**Exercise description:** In your reply, write out each entry exactly as given.
___ Task inputs ___
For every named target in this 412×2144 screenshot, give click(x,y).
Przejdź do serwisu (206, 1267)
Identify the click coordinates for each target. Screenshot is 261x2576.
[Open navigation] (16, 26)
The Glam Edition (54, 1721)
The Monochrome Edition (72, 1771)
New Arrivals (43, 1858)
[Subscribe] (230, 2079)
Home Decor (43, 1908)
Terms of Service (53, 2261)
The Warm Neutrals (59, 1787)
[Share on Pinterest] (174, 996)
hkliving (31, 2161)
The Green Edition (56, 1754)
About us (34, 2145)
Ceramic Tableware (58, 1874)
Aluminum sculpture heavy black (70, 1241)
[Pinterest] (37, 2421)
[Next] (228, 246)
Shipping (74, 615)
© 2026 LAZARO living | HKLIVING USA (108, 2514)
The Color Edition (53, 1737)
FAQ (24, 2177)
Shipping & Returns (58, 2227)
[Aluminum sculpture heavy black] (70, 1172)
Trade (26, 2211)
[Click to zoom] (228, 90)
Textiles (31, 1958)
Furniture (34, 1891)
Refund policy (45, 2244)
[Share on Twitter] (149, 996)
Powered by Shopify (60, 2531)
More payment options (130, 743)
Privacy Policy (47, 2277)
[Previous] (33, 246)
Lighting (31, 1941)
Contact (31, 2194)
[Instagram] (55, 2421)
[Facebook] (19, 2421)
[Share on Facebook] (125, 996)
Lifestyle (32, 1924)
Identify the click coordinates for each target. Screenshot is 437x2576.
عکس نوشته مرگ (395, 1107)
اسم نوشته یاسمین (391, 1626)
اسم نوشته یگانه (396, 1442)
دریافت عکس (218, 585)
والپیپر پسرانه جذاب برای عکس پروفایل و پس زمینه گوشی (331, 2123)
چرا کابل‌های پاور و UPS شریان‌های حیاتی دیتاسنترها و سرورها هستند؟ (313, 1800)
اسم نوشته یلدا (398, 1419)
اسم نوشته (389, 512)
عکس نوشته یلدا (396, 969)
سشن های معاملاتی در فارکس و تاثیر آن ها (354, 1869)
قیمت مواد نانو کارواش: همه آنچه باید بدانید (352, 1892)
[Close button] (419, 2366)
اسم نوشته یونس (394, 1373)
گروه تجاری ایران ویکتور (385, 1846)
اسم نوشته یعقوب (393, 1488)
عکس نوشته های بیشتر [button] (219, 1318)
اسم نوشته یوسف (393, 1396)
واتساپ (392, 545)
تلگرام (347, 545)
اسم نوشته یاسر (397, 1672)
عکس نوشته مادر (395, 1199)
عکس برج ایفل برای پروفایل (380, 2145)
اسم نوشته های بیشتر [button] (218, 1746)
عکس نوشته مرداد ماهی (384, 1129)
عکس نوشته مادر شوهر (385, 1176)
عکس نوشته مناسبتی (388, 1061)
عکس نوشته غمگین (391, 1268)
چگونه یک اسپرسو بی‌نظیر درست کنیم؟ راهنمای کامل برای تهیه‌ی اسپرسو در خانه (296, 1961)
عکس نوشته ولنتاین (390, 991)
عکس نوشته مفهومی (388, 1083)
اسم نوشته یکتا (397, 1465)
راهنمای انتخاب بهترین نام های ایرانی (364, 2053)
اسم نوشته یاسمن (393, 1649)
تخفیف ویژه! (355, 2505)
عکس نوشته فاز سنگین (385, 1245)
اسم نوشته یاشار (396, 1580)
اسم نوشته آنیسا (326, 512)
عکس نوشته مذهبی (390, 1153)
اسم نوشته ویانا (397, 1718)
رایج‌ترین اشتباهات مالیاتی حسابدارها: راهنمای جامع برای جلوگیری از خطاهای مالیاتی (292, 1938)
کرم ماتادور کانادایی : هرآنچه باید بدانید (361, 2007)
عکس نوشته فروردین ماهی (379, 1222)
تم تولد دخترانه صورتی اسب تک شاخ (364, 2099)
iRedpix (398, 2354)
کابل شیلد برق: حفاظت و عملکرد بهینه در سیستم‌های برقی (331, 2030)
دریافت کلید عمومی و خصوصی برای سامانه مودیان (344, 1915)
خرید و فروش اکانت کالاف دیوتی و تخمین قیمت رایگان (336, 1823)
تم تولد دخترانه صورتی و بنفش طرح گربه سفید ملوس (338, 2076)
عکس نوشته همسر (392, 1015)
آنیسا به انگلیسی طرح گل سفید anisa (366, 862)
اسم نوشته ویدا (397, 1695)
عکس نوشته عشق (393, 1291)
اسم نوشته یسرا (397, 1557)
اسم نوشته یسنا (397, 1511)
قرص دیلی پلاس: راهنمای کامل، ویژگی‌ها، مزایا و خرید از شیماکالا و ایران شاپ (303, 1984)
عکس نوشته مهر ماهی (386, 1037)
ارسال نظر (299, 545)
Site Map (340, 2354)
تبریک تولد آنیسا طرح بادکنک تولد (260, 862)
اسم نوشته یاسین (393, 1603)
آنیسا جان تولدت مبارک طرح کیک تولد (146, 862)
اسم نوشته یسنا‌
___
**Exercise response:**
For every named target in this 412×2144 screenshot, give click(x,y).
Przejdź do serwisu (206, 1267)
Identify the click coordinates for each target. Screenshot is 261x2576.
[Open navigation] (16, 26)
The Glam Edition (54, 1721)
The Monochrome Edition (72, 1771)
New Arrivals (43, 1858)
[Subscribe] (230, 2079)
Home Decor (43, 1908)
Terms of Service (53, 2261)
The Warm Neutrals (59, 1787)
[Share on Pinterest] (174, 996)
hkliving (31, 2161)
The Green Edition (56, 1754)
About us (34, 2145)
Ceramic Tableware (58, 1874)
Aluminum sculpture heavy black (70, 1241)
[Pinterest] (37, 2421)
[Next] (228, 246)
Shipping (74, 615)
© 2026 LAZARO living | HKLIVING USA (108, 2514)
The Color Edition (53, 1737)
FAQ (24, 2177)
Shipping & Returns (58, 2227)
[Aluminum sculpture heavy black] (70, 1172)
Trade (26, 2211)
[Click to zoom] (228, 90)
Textiles (31, 1958)
Furniture (34, 1891)
Refund policy (45, 2244)
[Share on Twitter] (149, 996)
Powered by Shopify (60, 2531)
More payment options (130, 743)
Privacy Policy (47, 2277)
[Previous] (33, 246)
Lighting (31, 1941)
Contact (31, 2194)
[Instagram] (55, 2421)
[Facebook] (19, 2421)
[Share on Facebook] (125, 996)
Lifestyle (32, 1924)
Identify the click coordinates for each target. Screenshot is 437x2576.
عکس نوشته مرگ (395, 1107)
اسم نوشته یاسمین (391, 1626)
اسم نوشته یگانه (396, 1442)
دریافت عکس (218, 585)
والپیپر پسرانه جذاب برای عکس پروفایل و پس زمینه گوشی (331, 2123)
چرا کابل‌های پاور و UPS شریان‌های حیاتی دیتاسنترها و سرورها هستند؟ (313, 1800)
اسم نوشته یلدا (398, 1419)
اسم نوشته (389, 512)
عکس نوشته یلدا (396, 969)
سشن های معاملاتی در فارکس و تاثیر آن ها (354, 1869)
قیمت مواد نانو کارواش: همه آنچه باید بدانید (352, 1892)
[Close button] (419, 2366)
اسم نوشته یونس (394, 1373)
گروه تجاری ایران ویکتور (385, 1846)
اسم نوشته یعقوب (393, 1488)
عکس نوشته های بیشتر [button] (219, 1318)
اسم نوشته یوسف (393, 1396)
واتساپ (392, 545)
تلگرام (347, 545)
اسم نوشته یاسر (397, 1672)
عکس نوشته مادر (395, 1199)
عکس برج ایفل برای پروفایل (380, 2145)
اسم نوشته های بیشتر [button] (218, 1746)
عکس نوشته مرداد ماهی (384, 1129)
عکس نوشته مادر شوهر (385, 1176)
عکس نوشته مناسبتی (388, 1061)
عکس نوشته غمگین (391, 1268)
چگونه یک اسپرسو بی‌نظیر درست کنیم؟ راهنمای کامل برای تهیه‌ی اسپرسو در خانه (296, 1961)
عکس نوشته ولنتاین (390, 991)
عکس نوشته مفهومی (388, 1083)
اسم نوشته یکتا (397, 1465)
راهنمای انتخاب بهترین نام های ایرانی (364, 2053)
اسم نوشته یاسمن (393, 1649)
تخفیف ویژه! (355, 2505)
عکس نوشته فاز سنگین (385, 1245)
اسم نوشته یاشار (396, 1580)
اسم نوشته آنیسا (326, 512)
عکس نوشته مذهبی (390, 1153)
اسم نوشته ویانا (397, 1718)
رایج‌ترین اشتباهات مالیاتی حسابدارها: راهنمای جامع برای جلوگیری از خطاهای مالیاتی (292, 1938)
کرم ماتادور کانادایی : هرآنچه باید بدانید (361, 2007)
عکس نوشته فروردین ماهی (379, 1222)
تم تولد دخترانه صورتی اسب تک شاخ (364, 2099)
iRedpix (398, 2354)
کابل شیلد برق: حفاظت و عملکرد بهینه در سیستم‌های برقی (331, 2030)
دریافت کلید عمومی و خصوصی برای سامانه مودیان (344, 1915)
خرید و فروش اکانت کالاف دیوتی و تخمین قیمت رایگان (336, 1823)
تم تولد دخترانه صورتی و بنفش طرح گربه سفید ملوس (338, 2076)
عکس نوشته همسر (392, 1015)
آنیسا به انگلیسی طرح گل سفید anisa (366, 862)
اسم نوشته ویدا (397, 1695)
عکس نوشته عشق (393, 1291)
اسم نوشته یسرا (397, 1557)
اسم نوشته یسنا (397, 1511)
قرص دیلی پلاس: راهنمای کامل، ویژگی‌ها، مزایا و خرید از شیماکالا و ایران شاپ (303, 1984)
عکس نوشته مهر ماهی (386, 1037)
ارسال نظر (299, 545)
Site Map (340, 2354)
تبریک تولد آنیسا طرح بادکنک تولد (260, 862)
اسم نوشته یاسین (393, 1603)
آنیسا جان تولدت مبارک طرح کیک تولد (146, 862)
اسم نوشته یسنا‌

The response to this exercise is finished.